Tuesday, November 7, 2006

Oh god I'm having a bad day. Or rather - a few hours of panic. I just got my big bunch of drugs from FedEx a few hours ago. I thought I'd be all excited just to have everything here in the house. Then I opened the box and discovered the 22 gauge, 1.5 inch intramuscular needles. I feel sick just thinking about it. God I hope that's only for one shot. But they sent 40 needles in that size. What the hell have I gotten myself into? They're seriously as long as my pinky. I REALLY hope J isn't the one that has to give those to me. If I've got somebody sticking something in me THAT big, I'd like them to have a dr degree hanging on their wall. I'd also like to have a bottle of wine first. You know what...I'm going to ask if I can drink a glass before the big shots. What the hell, right? I'm pumping my body full of so many other toxins just to GET pregnant...a glass of wine might be healthier.
════════════════
#### TASKS:
1. Answer these questions about the blog entry on the needle delivery:
(a) What gauge and length are the intramuscular needles found in the box?
(b) How many needles of that size were sent?
(c) What does the writer plan to ask about before the big shots?
2. Reproduce word for word the stretch of the blog entry on the needle delivery from "Oh god I'm having" through "might be healthier.".
3. Write what follows the last sentence of the blog entry on the needle delivery.

#### STUDY MATERIAL:
════════════════
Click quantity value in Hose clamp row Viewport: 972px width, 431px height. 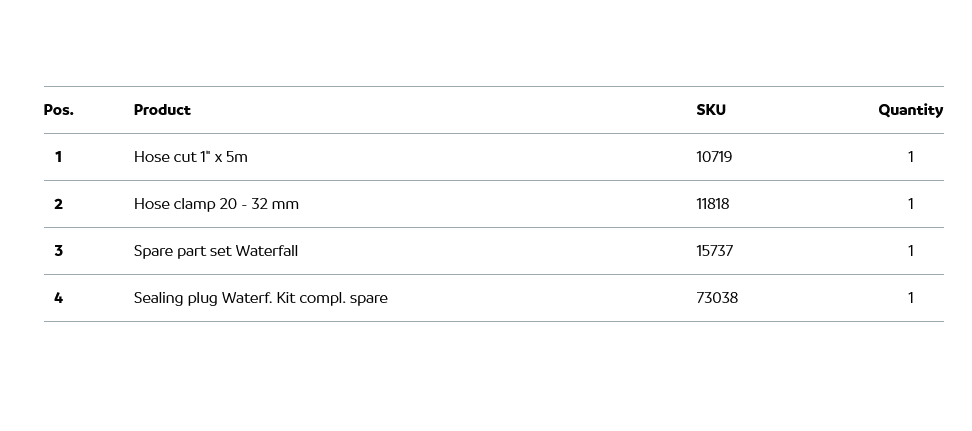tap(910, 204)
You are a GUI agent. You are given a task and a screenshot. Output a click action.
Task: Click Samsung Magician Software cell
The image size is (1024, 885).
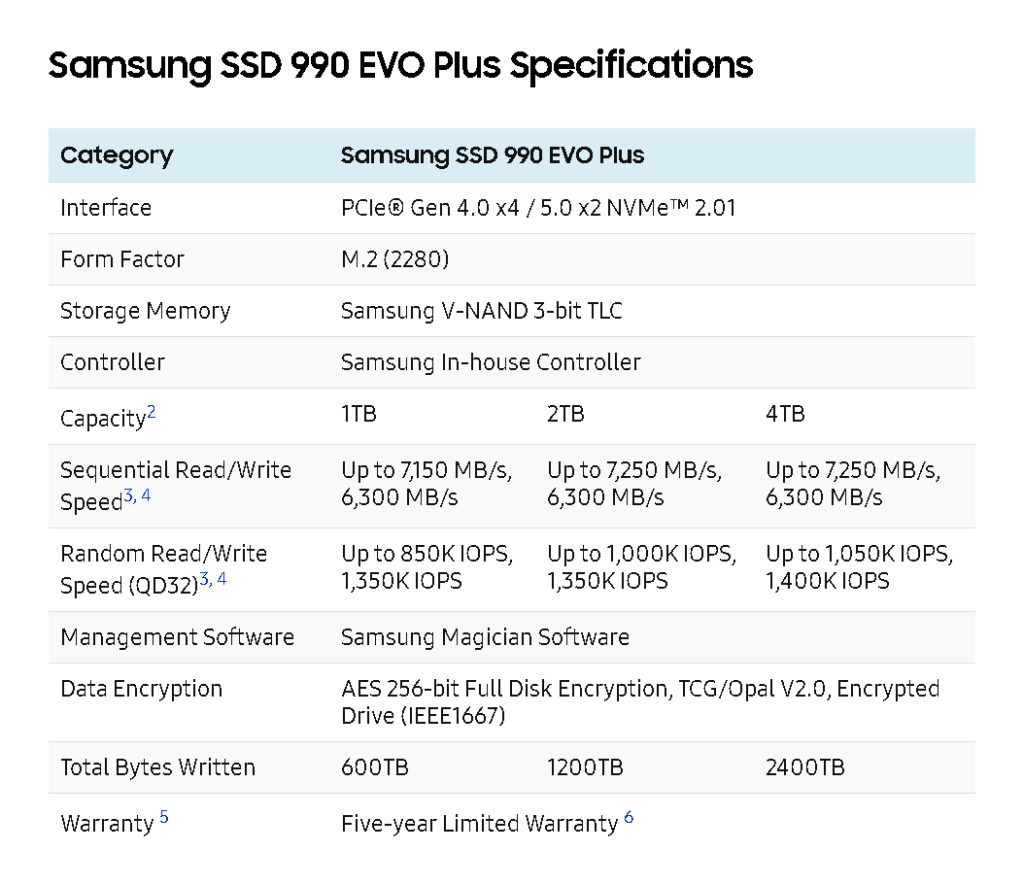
════════════════
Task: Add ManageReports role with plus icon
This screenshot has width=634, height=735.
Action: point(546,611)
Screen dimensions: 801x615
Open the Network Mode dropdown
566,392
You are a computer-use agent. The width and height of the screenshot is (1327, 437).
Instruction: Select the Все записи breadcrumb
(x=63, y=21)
════════════════
#### ANSWERS BELOW:
1.
(a) They are 22 gauge, 1.5 inch needles.
(b) 40 needles were sent in that size.
(c) The writer plans to ask whether they can drink a glass of wine before the big shots.

2.
Oh god I'm having a bad day. Or rather - a few hours of panic. I just got my big bunch of drugs from FedEx a few hours ago. I thought I'd be all excited just to have everything here in the house. Then I opened the box and discovered the 22 gauge, 1.5 inch intramuscular needles. I feel sick just thinking about it. God I hope that's only for one shot. But they sent 40 needles in that size. What the hell have I gotten myself into? They're seriously as long as my pinky. I REALLY hope J isn't the one that has to give those to me. If I've got somebody sticking something in me THAT big, I'd like them to have a dr degree hanging on their wall. I'd also like to have a bottle of wine first. You know what...I'm going to ask if I can drink a glass before the big shots. What the hell, right? I'm pumping my body full of so many other toxins just to GET pregnant...a glass of wine might be healthier.

3.
Our next doc appointment is on Thursday - we're supposed to take all our drugs (and needles) with us so they can show us how to use them. I got 42 vials of Bravelle (that's my next drug)...I thought I was only supposed to be on that for 5-7 days. I don't get what's going on here. If that doctor lied to me about the number of needles I'm going to hunt him down like an animal. I'm totally confused by this massive box of meds I have...came with lots of pills too...one for diabetes (maybe to keep fluid off my organs?), one for pain, one for allergies, one of them is for depression...what? I'm sure they'll clear all this up at the appointment, but right now it seems very scary. They also prescribed me prenatal vitamins. Kind of wish they'd asked me about that first...I already had a fav that I'd like to stick with. Maybe I can get a new prescription at the appointment.

You want to hear something really disgusting? The hCG hormone they're giving me to stimulate my ovaries...it's from pregnant human urine. Great...I'll take two. Well, at least I have THAT thought in my head to distract me from the inch and a half long needle that will inject it into my rear-end.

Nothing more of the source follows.